TO-DO ITEM: Please quote the stretch of material from the line containing "Describe the element" through the end of the material, word for word with both ends included. Leave the pictures out of your answer.

* * * * * * *

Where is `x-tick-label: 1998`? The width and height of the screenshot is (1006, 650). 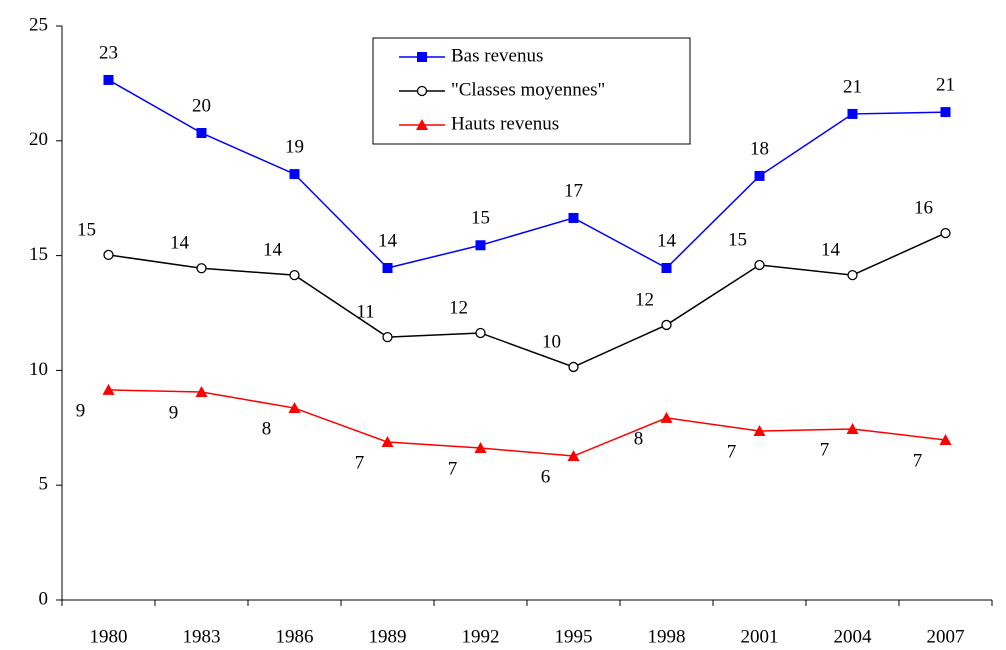
x-tick-label: 1998 is located at coordinates (667, 636).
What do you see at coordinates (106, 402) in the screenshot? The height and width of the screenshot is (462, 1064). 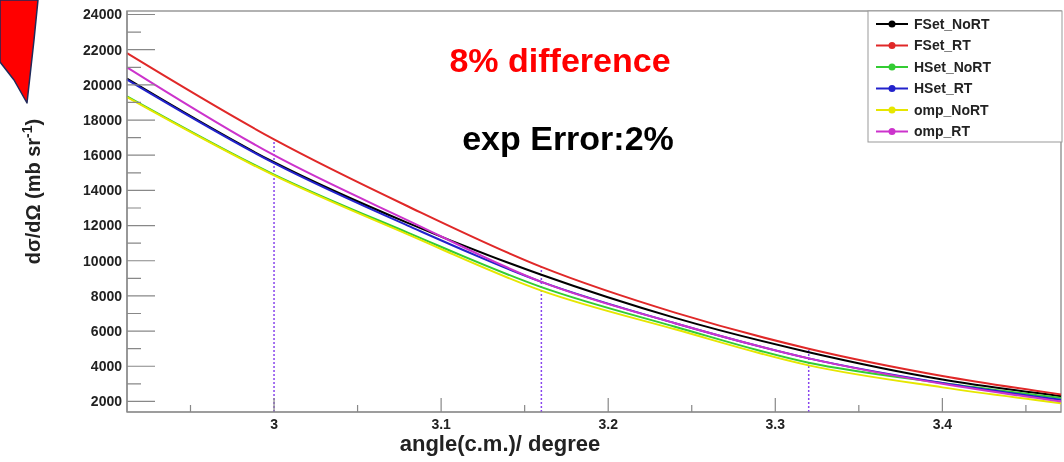 I see `y-tick-label: 2000` at bounding box center [106, 402].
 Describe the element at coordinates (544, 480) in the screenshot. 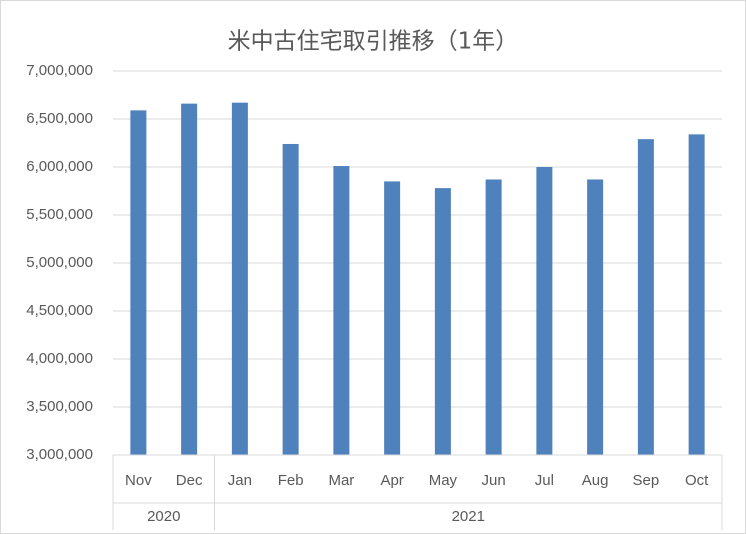

I see `x-tick-label: Jul` at that location.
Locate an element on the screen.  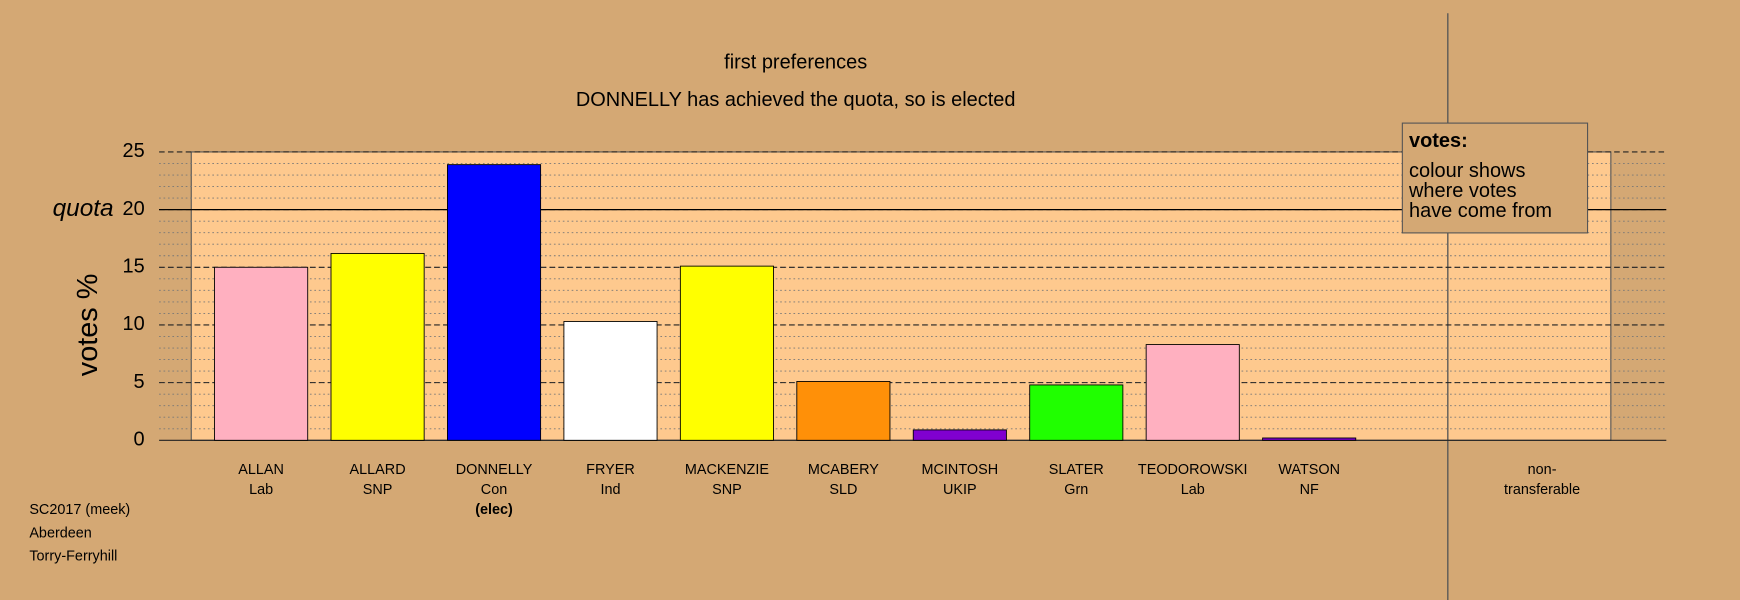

* * * * * * *

RESPONSE AREA:
 Describe the element at coordinates (544, 480) in the screenshot. 

I see `x-tick-label: Jul` at that location.
Locate an element on the screen.  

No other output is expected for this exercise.